• _Data shown_
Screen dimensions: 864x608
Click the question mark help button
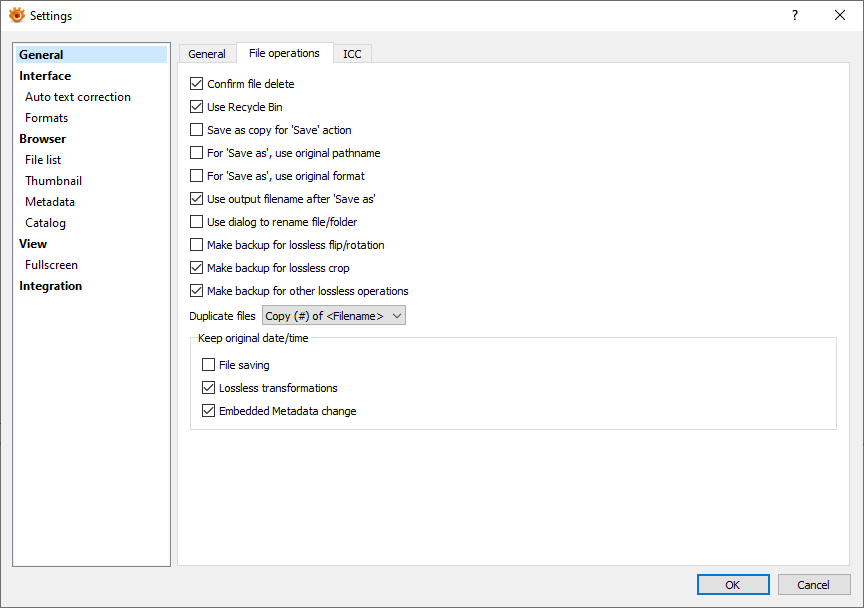[x=795, y=15]
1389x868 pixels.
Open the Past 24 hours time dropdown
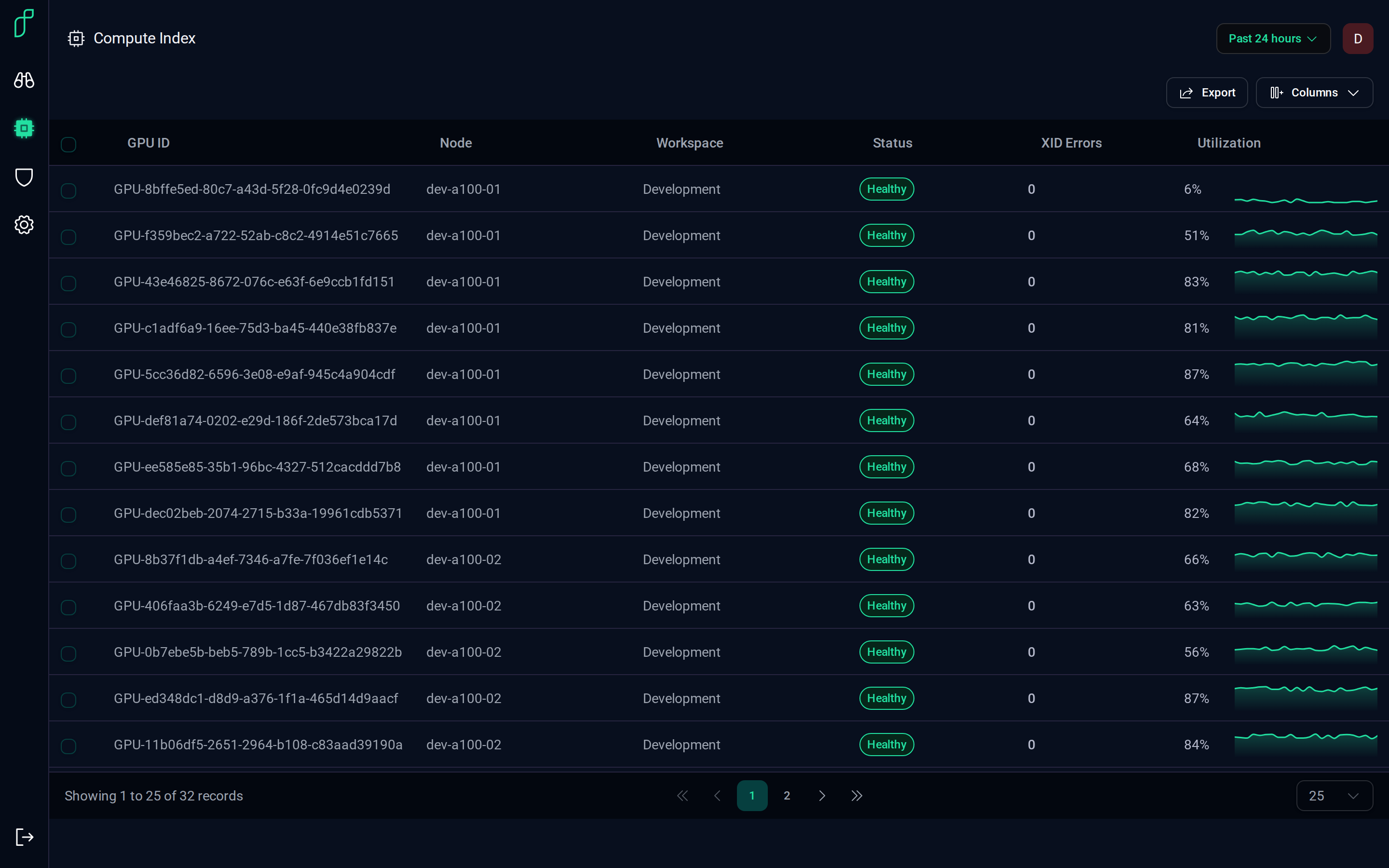(1273, 39)
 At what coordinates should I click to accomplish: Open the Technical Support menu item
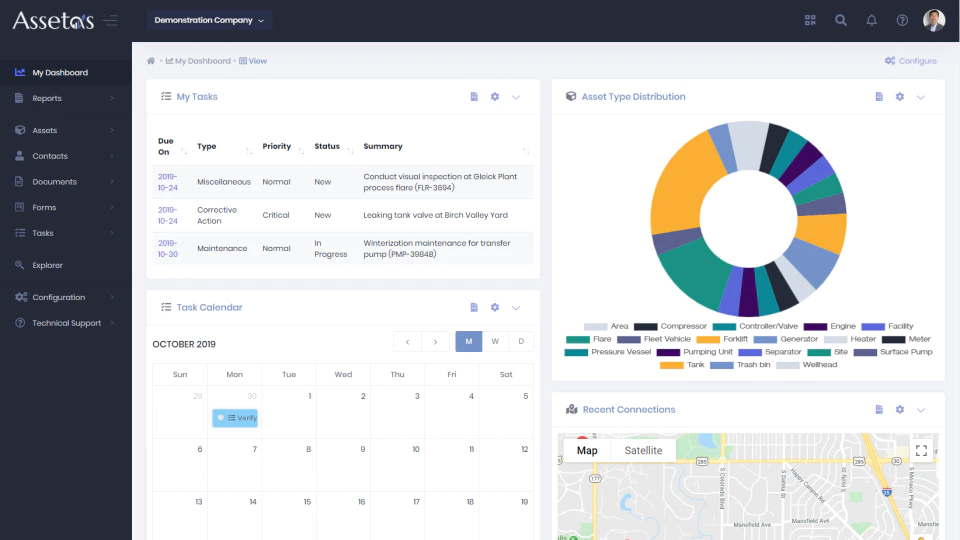click(66, 323)
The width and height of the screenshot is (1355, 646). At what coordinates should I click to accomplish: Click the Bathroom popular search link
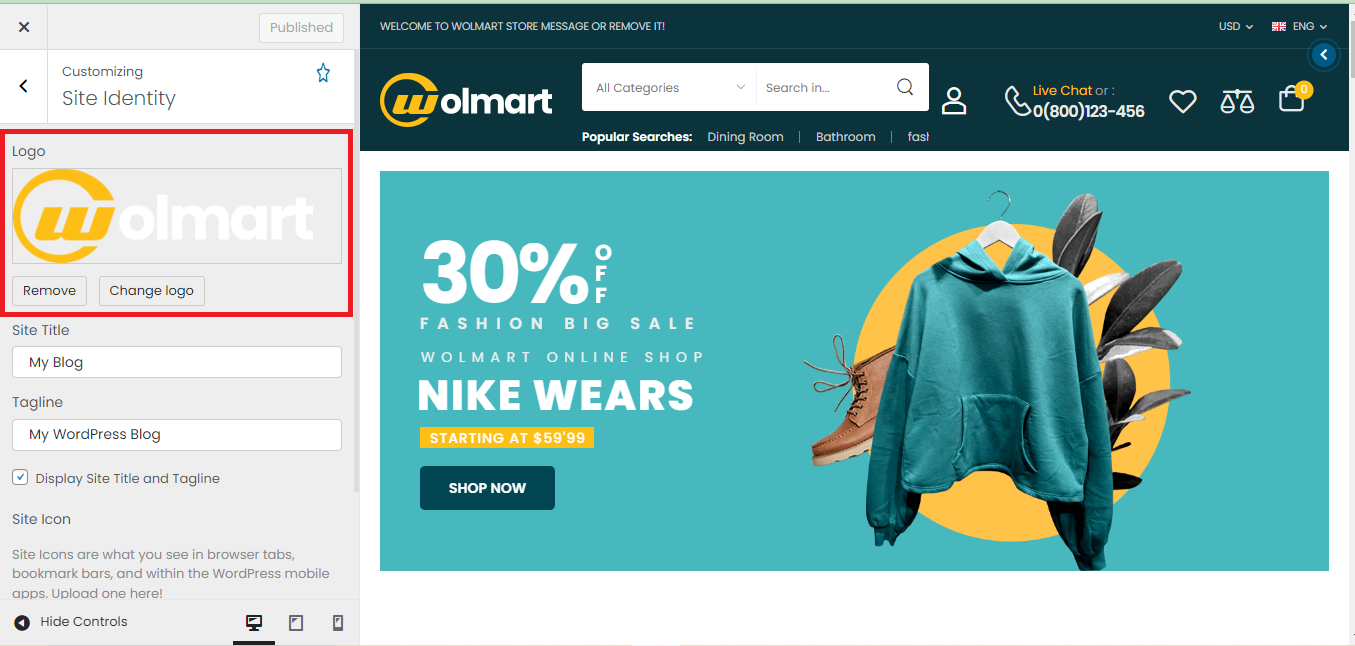click(845, 137)
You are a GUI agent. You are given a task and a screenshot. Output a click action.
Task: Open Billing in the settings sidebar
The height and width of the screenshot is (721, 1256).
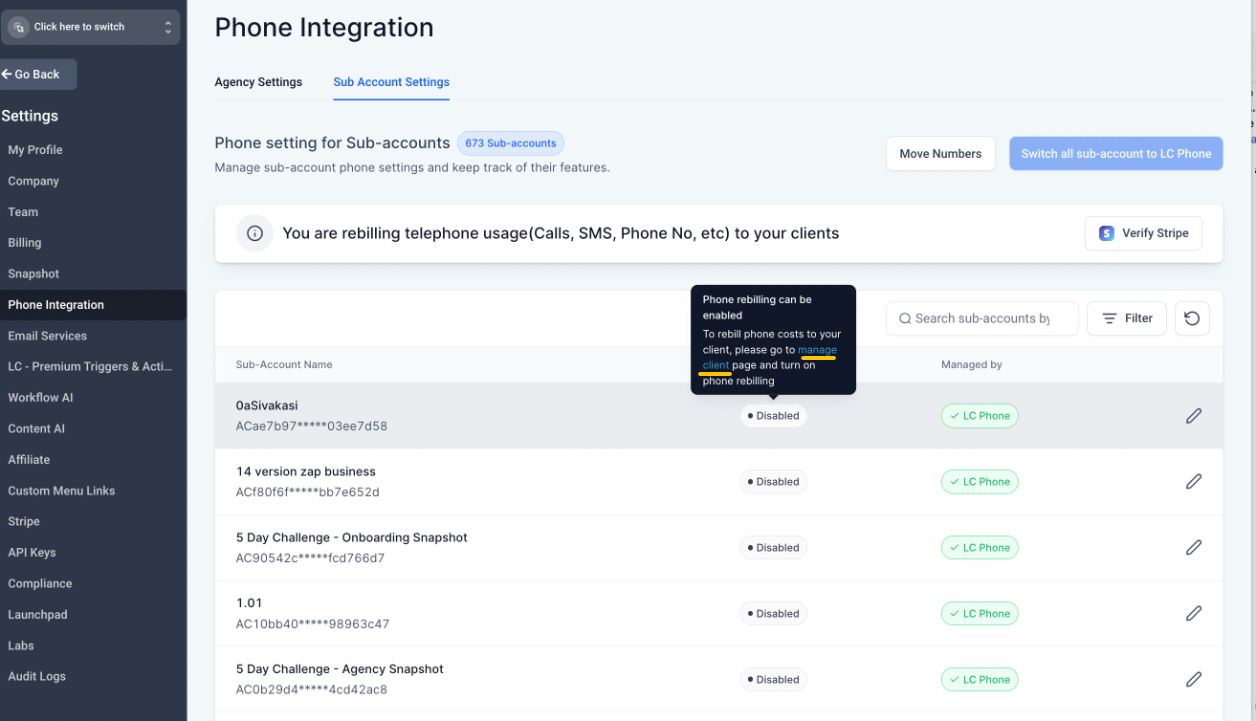pyautogui.click(x=25, y=242)
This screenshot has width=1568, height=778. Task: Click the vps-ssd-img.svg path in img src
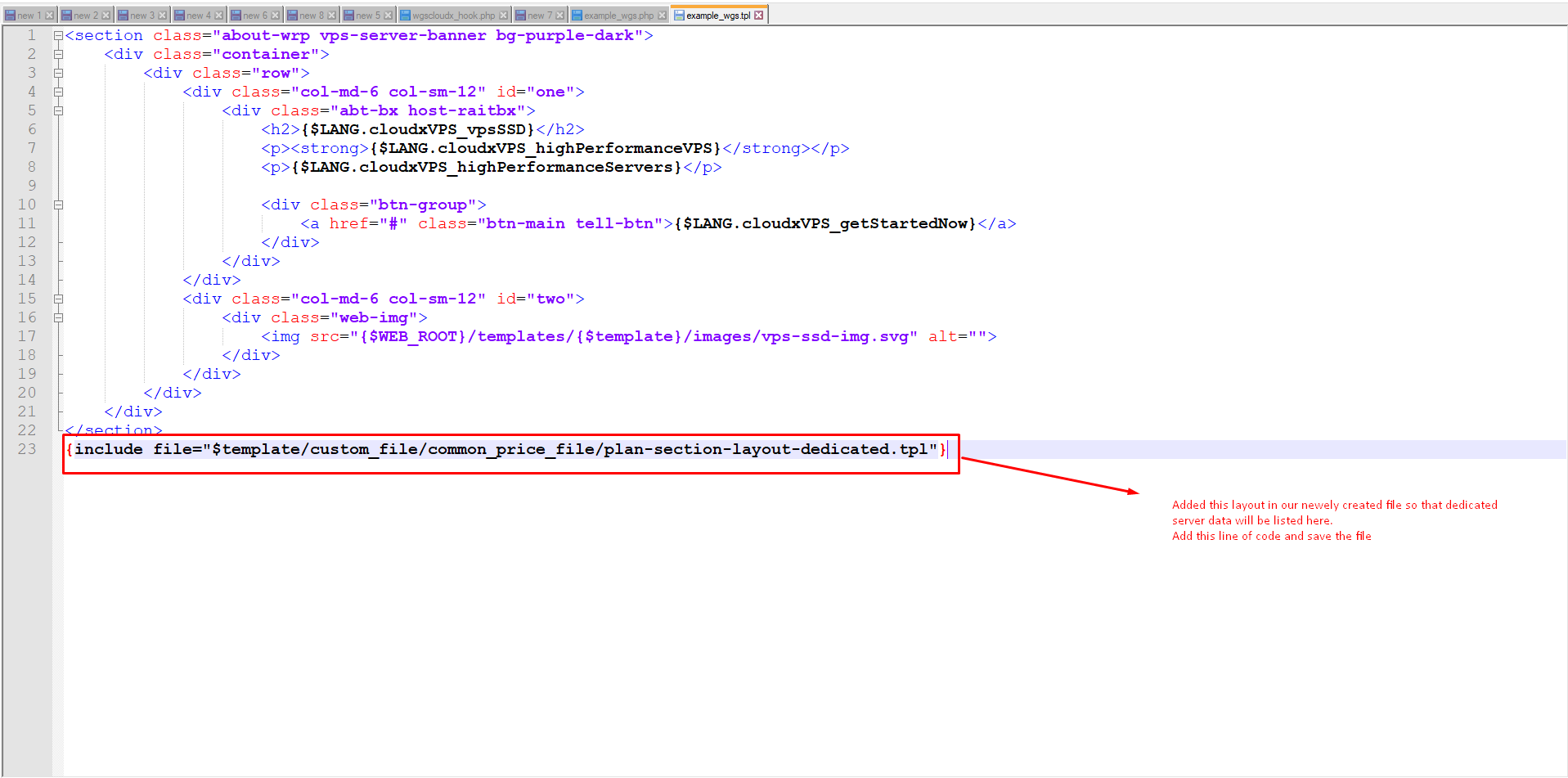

• _Problem details_
Repeat the material verbatim but without any of its pictures.

• _Task answer_
Screen dimensions: 864x608
Click the question mark help button
[x=795, y=15]
1389x868 pixels.
Open the Past 24 hours time dropdown
(1273, 39)
 At what coordinates should I click to accomplish: Open the Technical Support menu item
click(66, 323)
The width and height of the screenshot is (1355, 646). At what coordinates should I click to accomplish: Click the Bathroom popular search link
click(845, 137)
You are a GUI agent. You are given a task and a screenshot. Output a click action.
Task: Open Billing in the settings sidebar
The height and width of the screenshot is (721, 1256).
pyautogui.click(x=25, y=242)
This screenshot has width=1568, height=778. Task: Click the vps-ssd-img.svg path in img src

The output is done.